ISIS support grows as more Al Shabaab members pledge allegiance

Support for ISIS appears to be growing as a new video, purportedly released by Al Shabaab, shows 50 fighters pledging their allegiance to the radical militant group.

Al Shabaab, the Somalian Islamist group, has previously been an affiliate of al Qaeda who have denounced the so-called Islamic State. However earlier this month a leading Al Shabaab preacher, Sheikh Absulkadir Mumin, pledged his allegiance.

Somalian government forces have said they will continue to fight against insurgents, regardless of affiliation.Reuters

Mumin, who was formerly UK-based, is a powerful charismatic preacher and his switch of allegience is significant as it marks a split in the African extremist group.

Although Al Shabaab's senior leadership remain al Qaeda supporters, the new video shows that Mumin's move has led to a number of younger Al Shabaab fighters also converting to ISIS. Out of an estimated 1,400 members, at least 100 are now thought to be ISIS supporters.

One source close to Al Shabaab explained that these defections are a significant gain for ISIS as their influence spreads out of Iraq and Syria, into west Africa through Boko Haram and now possibly into east Africa.

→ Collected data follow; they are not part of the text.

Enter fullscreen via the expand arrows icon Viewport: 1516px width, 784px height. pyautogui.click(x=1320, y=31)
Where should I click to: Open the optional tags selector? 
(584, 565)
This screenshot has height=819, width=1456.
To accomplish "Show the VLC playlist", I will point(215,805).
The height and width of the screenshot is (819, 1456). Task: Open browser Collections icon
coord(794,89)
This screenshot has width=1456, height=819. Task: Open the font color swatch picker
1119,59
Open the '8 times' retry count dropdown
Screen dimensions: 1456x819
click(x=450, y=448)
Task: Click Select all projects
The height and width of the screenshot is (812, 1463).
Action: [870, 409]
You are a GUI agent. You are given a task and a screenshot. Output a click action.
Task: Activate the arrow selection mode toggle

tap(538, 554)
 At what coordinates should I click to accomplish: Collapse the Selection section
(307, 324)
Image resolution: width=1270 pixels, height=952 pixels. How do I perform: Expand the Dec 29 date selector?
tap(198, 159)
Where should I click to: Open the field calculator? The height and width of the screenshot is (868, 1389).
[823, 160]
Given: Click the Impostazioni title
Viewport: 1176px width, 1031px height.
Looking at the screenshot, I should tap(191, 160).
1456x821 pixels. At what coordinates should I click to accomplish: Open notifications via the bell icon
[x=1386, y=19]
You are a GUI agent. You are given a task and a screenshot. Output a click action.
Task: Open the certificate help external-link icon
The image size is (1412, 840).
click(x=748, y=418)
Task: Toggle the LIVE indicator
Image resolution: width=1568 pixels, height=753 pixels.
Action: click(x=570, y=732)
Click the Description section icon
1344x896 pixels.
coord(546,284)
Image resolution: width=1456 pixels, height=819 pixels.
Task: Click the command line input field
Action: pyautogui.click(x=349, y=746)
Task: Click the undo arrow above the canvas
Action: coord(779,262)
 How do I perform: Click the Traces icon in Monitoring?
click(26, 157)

"The Islamic State has been trying to recruit Somalis and members of Al Shabaab for a while, it helps ISIS colour in their map just that bit more," a Somali intelligence source told CNN.

However many fighters within Al Shabaab remain horrified at ISIS' activities. The group's secret police, known as Amniyat, have been arresting members who it is believed might switch allegience.

"Morally -- I see [ISIS] as a deviant, bloodthisty tyrannical group," said one source close to Al Shabaab to CNN.

"I don't know why I would join them. [ISIS] cannot get us heavy weaponry or fill our ranks with men and expertise due to geographical issues. The only thing we would gain from joining them is momentum."

Although at the moment the split is significant symbolically more than numerically, if the trend continues it could present a real concern for African governments as ISIS' influence grows.